Let’s look at another example: an AST for an arithmetic calculator:
#include <iostream>
#include <boost/openmethod.hpp>
#include <boost/openmethod/compiler.hpp>
using boost::openmethod::virtual_ptr;
struct Node {
virtual ~Node() {}
};
struct Literal : Node {
explicit Literal(int value) : value(value) {}
int value;
};
struct Plus : Node {
Plus(virtual_ptr<Node> left, virtual_ptr<Node> right)
: left(left), right(right) {}
virtual_ptr<Node> left, right;
};
struct Negate : Node {
explicit Negate(virtual_ptr<Node> node) : child(node) {}
virtual_ptr<Node> child;
};
BOOST_OPENMETHOD(value, (virtual_ptr<Node>), int);
BOOST_OPENMETHOD_OVERRIDE(value, (virtual_ptr<Literal> node), int) {
return node->value;
}
BOOST_OPENMETHOD_OVERRIDE(value, (virtual_ptr<Plus> node), int) {
return value(node->left) + value(node->right);
}
BOOST_OPENMETHOD_OVERRIDE(value, (virtual_ptr<Negate> node), int) {
return -value(node->child);
}
BOOST_OPENMETHOD_CLASSES(Node, Literal, Plus, Negate);
auto main() -> int {
boost::openmethod::initialize();
Literal one(1), two(2);
Plus sum(one, two);
Negate neg(sum);
std::cout << value(neg) << "\n"; // -3
return 0;
}
The Negate
overrider compiles to:
mov rdi, qword ptr [rsi + 8]
mov rsi, qword ptr [rsi + 16]
mov rax, qword ptr [rip + value::slots_strides]
call qword ptr [rdi + 8*rax]
neg eax
pop rcx
The first two instructions read the virtual_ptr
from this
- placing its
content in registers rdi
and rsi
.
The next two instructions are the method call proper.
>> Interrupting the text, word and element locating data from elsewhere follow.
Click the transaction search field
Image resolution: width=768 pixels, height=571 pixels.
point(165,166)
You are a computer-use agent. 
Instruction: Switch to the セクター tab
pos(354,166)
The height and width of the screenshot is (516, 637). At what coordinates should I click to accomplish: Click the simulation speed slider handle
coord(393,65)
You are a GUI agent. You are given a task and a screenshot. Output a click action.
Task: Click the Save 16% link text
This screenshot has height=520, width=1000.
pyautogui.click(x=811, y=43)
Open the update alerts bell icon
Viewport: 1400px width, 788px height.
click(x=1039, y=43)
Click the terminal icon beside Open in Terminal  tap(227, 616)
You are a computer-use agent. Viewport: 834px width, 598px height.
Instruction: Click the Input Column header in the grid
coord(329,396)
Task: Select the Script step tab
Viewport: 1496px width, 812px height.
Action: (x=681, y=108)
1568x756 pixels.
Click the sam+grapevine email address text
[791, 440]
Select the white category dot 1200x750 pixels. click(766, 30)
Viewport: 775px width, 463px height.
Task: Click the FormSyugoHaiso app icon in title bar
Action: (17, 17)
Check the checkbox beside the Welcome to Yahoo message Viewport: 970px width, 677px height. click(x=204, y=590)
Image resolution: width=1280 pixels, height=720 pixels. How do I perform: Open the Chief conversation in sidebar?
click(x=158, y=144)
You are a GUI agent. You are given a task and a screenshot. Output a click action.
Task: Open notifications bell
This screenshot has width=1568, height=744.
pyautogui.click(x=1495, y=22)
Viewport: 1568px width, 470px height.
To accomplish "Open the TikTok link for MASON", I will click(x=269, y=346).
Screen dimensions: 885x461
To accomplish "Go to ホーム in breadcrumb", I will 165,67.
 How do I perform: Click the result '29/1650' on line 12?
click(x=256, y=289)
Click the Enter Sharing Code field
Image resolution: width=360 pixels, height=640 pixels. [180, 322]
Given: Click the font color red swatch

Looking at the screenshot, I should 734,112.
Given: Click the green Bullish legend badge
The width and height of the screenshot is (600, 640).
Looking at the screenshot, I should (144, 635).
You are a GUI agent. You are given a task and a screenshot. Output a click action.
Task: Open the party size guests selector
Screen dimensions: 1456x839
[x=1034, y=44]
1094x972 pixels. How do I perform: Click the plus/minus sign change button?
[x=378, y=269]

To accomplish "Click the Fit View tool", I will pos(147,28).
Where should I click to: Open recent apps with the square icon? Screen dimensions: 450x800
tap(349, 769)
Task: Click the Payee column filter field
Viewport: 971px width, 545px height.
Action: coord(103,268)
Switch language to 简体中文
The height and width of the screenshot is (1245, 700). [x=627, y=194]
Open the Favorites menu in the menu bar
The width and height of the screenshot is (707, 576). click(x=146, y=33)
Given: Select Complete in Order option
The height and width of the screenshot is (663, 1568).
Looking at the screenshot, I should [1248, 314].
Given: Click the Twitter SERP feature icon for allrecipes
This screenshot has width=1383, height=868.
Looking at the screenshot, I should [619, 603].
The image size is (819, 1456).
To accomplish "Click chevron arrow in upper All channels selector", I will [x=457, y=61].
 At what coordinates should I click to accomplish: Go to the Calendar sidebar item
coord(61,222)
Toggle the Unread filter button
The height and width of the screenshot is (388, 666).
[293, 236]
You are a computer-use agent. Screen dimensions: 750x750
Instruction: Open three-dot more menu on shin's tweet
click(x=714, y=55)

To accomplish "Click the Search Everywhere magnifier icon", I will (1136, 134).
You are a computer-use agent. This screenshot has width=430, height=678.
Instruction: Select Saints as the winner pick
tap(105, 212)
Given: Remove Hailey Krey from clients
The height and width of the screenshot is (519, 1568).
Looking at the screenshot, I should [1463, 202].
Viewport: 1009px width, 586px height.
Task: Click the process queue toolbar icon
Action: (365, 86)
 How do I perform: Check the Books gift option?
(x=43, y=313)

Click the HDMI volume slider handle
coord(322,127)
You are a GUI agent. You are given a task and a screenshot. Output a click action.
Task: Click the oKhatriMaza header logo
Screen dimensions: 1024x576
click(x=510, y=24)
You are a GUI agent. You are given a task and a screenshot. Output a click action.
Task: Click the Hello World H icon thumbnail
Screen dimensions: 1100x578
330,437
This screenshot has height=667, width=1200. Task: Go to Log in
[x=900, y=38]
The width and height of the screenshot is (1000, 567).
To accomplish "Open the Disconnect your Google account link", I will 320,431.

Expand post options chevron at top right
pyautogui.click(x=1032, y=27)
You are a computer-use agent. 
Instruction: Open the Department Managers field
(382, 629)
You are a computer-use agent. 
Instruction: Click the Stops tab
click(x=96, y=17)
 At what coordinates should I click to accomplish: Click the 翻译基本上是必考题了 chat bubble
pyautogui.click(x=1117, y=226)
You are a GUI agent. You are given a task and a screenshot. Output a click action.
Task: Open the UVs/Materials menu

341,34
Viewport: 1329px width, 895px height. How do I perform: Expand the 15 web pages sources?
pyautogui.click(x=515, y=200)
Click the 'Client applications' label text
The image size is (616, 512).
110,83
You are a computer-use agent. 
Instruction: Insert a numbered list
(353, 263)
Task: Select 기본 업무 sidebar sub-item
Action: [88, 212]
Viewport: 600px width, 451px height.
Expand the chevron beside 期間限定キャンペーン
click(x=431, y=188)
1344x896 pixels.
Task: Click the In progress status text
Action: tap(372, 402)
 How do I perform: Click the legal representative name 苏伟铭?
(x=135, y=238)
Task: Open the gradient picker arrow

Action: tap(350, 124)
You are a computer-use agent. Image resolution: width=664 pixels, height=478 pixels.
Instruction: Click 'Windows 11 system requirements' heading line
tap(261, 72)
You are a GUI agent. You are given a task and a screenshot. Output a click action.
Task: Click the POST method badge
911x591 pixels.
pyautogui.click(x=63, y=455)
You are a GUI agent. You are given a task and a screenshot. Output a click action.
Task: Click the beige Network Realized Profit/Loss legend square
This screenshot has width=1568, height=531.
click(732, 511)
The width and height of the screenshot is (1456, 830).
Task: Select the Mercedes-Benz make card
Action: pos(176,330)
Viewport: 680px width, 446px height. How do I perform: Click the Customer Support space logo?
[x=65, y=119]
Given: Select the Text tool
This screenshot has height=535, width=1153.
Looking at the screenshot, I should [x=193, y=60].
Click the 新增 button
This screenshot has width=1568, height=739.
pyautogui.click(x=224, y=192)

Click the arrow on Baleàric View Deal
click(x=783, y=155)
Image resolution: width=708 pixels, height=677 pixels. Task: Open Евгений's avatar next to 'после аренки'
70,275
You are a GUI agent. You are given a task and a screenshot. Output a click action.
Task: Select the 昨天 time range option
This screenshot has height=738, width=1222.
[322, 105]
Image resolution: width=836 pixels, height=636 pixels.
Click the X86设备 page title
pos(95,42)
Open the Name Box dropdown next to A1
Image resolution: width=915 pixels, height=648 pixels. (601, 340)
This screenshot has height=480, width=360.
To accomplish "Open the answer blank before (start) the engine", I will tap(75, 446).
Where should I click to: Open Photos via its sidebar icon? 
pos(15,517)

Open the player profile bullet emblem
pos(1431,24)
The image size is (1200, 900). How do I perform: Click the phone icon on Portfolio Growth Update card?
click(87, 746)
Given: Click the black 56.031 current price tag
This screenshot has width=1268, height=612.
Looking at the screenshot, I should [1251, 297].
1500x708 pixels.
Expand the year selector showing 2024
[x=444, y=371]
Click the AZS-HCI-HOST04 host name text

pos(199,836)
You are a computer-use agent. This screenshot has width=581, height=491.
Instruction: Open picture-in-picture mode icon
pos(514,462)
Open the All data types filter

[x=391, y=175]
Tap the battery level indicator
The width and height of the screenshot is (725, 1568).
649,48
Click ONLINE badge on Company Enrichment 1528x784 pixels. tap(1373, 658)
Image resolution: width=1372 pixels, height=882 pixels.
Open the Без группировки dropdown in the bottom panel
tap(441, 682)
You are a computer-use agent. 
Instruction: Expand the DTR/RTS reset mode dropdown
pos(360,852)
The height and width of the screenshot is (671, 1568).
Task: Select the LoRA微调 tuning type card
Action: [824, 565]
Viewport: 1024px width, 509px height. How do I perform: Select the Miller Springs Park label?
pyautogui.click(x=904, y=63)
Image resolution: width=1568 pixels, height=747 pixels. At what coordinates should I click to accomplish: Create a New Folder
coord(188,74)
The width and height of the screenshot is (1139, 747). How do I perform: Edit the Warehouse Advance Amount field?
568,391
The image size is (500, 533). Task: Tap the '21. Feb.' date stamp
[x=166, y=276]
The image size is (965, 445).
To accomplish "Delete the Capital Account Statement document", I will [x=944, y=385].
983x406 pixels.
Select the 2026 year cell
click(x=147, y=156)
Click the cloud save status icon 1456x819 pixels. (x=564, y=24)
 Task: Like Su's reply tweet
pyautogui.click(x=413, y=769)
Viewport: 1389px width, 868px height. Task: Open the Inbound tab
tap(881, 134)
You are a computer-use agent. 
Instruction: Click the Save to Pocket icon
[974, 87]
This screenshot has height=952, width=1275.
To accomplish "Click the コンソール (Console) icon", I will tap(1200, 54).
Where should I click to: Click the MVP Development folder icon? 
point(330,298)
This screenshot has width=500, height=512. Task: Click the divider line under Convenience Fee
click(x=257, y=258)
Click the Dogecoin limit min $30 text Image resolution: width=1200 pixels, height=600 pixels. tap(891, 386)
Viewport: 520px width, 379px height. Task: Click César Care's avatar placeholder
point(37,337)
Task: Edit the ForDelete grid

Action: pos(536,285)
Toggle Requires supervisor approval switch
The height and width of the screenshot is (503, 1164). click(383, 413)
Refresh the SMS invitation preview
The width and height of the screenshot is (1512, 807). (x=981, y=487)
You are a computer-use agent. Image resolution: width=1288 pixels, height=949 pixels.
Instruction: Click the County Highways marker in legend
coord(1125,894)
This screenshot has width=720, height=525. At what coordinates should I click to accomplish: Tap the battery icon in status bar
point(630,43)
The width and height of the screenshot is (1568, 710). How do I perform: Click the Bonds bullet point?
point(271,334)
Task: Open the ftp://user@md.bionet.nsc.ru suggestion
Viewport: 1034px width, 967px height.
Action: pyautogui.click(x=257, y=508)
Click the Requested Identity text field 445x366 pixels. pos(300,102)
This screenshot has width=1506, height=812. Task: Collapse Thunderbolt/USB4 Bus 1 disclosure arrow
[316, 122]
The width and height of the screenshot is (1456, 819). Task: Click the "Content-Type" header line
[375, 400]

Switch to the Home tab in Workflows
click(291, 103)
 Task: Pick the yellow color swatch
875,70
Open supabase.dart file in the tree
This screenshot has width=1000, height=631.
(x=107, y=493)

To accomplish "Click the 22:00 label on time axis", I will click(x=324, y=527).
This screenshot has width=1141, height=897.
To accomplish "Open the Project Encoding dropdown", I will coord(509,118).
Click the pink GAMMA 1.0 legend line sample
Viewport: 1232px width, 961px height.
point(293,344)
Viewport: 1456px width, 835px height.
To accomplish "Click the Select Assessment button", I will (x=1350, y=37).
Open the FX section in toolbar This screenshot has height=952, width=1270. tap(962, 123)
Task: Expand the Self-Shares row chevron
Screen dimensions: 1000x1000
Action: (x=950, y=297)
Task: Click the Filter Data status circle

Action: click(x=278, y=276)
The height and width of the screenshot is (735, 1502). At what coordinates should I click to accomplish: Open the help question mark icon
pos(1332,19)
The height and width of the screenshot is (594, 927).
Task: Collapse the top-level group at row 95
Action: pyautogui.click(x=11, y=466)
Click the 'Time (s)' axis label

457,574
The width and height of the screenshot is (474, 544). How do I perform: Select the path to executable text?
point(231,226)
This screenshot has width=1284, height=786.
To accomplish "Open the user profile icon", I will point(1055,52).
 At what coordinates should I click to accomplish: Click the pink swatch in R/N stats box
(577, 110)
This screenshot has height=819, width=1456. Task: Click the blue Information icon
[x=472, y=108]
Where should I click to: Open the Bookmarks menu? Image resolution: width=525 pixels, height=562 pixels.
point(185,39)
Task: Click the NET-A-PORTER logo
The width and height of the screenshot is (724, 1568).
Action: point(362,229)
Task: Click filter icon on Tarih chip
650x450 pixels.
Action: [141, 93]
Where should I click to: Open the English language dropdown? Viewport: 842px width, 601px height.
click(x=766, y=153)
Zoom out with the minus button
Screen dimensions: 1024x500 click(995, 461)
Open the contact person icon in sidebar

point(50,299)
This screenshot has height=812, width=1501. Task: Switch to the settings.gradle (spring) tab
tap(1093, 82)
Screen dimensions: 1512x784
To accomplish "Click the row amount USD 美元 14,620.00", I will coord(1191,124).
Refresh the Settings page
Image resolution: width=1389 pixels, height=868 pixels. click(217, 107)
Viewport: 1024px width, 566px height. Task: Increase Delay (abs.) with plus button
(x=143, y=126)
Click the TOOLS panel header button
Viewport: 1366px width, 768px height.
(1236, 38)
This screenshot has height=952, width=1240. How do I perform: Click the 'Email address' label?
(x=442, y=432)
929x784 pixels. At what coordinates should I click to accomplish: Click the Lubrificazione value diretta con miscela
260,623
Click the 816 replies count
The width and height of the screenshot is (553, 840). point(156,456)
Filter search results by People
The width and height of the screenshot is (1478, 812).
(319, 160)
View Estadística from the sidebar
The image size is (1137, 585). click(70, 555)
According to llvm-mca, they take one cycle - the same as a native virtual function call.
When we create the Plus
and Negate
nodes, we call the conversion
constructors of virtual_ptr<Node>
, which occur the cost of hash table lookups.
However, in this example, we know the exact types of the objects. In that case,
we can use final_virtual_ptr
to construct the virtual_ptr
using a single
instruction. For example:
Literal one(1);
Negate neg(boost::openmethod::final_virtual_ptr(one));
…compiles to:
;; construct Literal
lea rax, [rip + vtable for Literal+16]
mov qword ptr [rsp], rax
mov dword ptr [rsp+8], 1
;; construct Negate
mov rax, qword ptr [rip+static_vptr<Literal>] ; address of openmethod v-table
lea rcx, [rip+vtable for Negate+16] ; address of native v-table
mov qword ptr [rsp+16], rcx ; set native v-table
mov qword ptr [rsp+24], rax ; set openmethod v-table
mov rax, rsp ; address of 'one'
mov qword ptr [rsp+32], rax ; set vptr object pointer to 'one'
final_virtual_ptr
does not require its argument to have a polymorphic type.